Comme toutes les insultes, « chickenshit » est délicate à traduire. Il y a deux raisons à cela : la première, c’est que l’insulte est déjà soumise à diverses interprétations, culturelles et sociales, dans sa langue d’origine, et la seconde, c’est que dans sa traduction, l’insulte peut, pour des raisons de pudeur ou de bienséance, se substituer à une autre, réputée moins crue ou moins violente.
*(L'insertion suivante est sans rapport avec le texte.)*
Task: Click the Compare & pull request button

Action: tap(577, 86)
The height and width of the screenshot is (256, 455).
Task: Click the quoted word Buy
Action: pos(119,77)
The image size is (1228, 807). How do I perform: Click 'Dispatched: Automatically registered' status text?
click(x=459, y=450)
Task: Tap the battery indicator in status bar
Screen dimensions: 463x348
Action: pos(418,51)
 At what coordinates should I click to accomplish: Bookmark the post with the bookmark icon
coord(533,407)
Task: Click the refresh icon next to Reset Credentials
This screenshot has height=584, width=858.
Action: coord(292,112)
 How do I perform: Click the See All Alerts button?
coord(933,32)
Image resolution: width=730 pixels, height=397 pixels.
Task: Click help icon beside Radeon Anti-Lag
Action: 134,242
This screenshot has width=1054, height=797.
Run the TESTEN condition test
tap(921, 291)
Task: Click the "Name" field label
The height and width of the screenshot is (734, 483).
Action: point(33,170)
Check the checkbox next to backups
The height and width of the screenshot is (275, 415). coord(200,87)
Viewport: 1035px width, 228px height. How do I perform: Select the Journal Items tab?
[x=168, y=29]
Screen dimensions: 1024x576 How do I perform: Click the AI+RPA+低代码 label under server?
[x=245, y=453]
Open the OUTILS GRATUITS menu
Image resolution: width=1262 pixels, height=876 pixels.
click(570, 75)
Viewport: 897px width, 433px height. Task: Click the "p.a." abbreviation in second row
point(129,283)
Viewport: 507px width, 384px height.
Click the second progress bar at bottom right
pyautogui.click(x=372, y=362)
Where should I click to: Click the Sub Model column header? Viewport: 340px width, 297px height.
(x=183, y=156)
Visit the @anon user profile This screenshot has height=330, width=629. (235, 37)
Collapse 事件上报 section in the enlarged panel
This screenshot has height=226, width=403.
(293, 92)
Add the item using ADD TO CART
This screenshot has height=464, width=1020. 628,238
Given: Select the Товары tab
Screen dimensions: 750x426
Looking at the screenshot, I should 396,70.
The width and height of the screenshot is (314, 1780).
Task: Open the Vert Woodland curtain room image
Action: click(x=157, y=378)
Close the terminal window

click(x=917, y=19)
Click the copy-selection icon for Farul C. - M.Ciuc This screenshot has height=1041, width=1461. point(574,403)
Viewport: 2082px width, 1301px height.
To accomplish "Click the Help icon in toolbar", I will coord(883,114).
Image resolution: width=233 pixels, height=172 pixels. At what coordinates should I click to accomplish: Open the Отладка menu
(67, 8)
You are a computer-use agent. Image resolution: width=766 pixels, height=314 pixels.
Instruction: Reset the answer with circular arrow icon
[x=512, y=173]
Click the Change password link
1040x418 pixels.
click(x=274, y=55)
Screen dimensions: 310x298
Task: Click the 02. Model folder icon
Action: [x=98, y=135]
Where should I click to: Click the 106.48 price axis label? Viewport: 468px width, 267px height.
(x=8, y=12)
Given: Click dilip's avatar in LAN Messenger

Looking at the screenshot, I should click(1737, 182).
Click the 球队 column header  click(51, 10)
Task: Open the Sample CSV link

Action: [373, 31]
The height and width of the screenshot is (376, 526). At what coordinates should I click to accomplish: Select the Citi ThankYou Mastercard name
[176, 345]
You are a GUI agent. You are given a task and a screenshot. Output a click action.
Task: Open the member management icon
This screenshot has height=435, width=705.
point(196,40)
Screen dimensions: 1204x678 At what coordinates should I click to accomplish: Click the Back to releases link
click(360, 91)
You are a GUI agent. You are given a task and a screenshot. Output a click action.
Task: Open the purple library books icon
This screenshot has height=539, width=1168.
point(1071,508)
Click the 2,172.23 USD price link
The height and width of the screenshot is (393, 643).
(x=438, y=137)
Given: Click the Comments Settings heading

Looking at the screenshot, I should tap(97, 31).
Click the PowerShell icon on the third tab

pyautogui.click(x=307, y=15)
Avec cette constante, si les compliments ne sont pas toujours sincères, les insultes le sont immanquablement.
Dans le journal Israel Hayom, le plus gros tirage de la presse israélienne, « chickenshit » a été traduit par « terme d’argot péjoratif signifiant lâche ». Dans la plupart des médias, le mot a été laissé tel quel (l’hébreu moderne utilise de nombreux anglicismes), accompagné d’une définition. « Lâche » ou « lâche pathétique » sont celles qui reviennent le plus souvent.
Dans l’excellent urban dictionnary, dictionnaire argotique anglophone, on apprend que « chickenshit » est emprunté à l’argot militaire. Ce terme utilisé par les troupes américaines lors de la Seconde Guerre mondiale désignait un ordre imbécile, inutile et dangereux. Il est employé à la fois comme nom commun et comme adjectif. Il s’agit en fait d’un « mot-valise », la contraction de « chicken » et de « bullshit ». « Chicken » fonctionne comme une épithète. Les quatre dernières lettres servent à lui donner davantage de puissance.
La vénérable BBC y va de son gentillet « Get lost then you bloody idiot » tandis que le fil AFP en anglais préfère « Get lost, you stupid bastard », plus direct.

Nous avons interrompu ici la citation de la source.